Bug 703274

Summary: Whiteout not masking as it does in Acrobat (old regression)
Product: MuPDF Reporter: spambin
Component: mupdfAssignee: MuPDF bugs <mupdf-bugs>
Status: RESOLVED INVALID    
Severity: normal CC: robin.watts
Priority: P4    
Version: 1.18.0   
Hardware: PC   
OS: Windows 10   
Customer: Word Size: ---
Attachments: table with whiteouts
todo2.pdf

Description spambin 2020-12-15 01:37:33 UTC
Created attachment 20370 [details]
table with whiteouts

There are two issues with the attached file
one is how Hebrew appears as different visible characters. However, that is not the reason for this bug report, which is to show that MuPDF does not apply a white cover over it as acrobat or other renderers did/do.

This is  a regression from MuPDF version 1.9 and earlier behaviour which DID mask the bad lettering.

for visible differences see 
https://github.com/sumatrapdfreader/sumatrapdf/issues/1820
Comment 1 Robin Watts 2021-02-25 15:09:43 UTC
Created attachment 20664 [details]
todo2.pdf

Simplified version
Comment 2 Robin Watts 2021-02-25 15:11:56 UTC
There is no whiteout over the "bad lettering".

This simplified version simply displays 10 chars in a font.

Acrobat and Ghostscript display nothing. MuPDF shows the chars.

Ghostscript does note that it's using a substitute font.
Comment 3 Tor Andersson 2021-02-25 15:19:59 UTC
I also cannot find anything in this file that drawns a white cover over anything.

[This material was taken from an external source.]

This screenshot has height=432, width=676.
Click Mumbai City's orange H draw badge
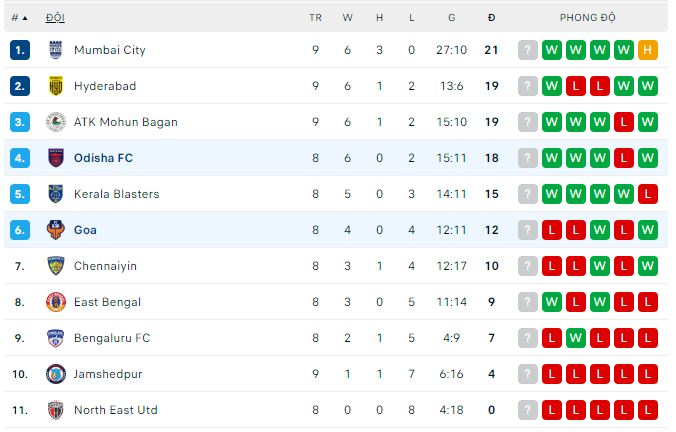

The content stream draws the text second-to-last followed by a black stroked line. There's nothing following the text that would indicate a white cover.

Acrobat and GS draw nothing, because there's garbage encoding information and the font is not embedded. MuPDF draws the garbage encoded text anyway. Both MuPDF and Acrobat can copy the Hebrew text because there is a ToUnicode mapping, but that is only used for copying the text, not for rendering.
Comment 4 Tor Andersson 2021-02-25 16:20:47 UTC
The text appearing different in all the viewers is down to how they all handle broken cases with insufficient encoding information differently. In GS and Acrobat the text disappears, while MuPDF tries to show something based on falling back to a WinANSI encoding if the named glyphs are not present in the font.

If you want to show Hebrew text in a PDF, you have to embed the fonts.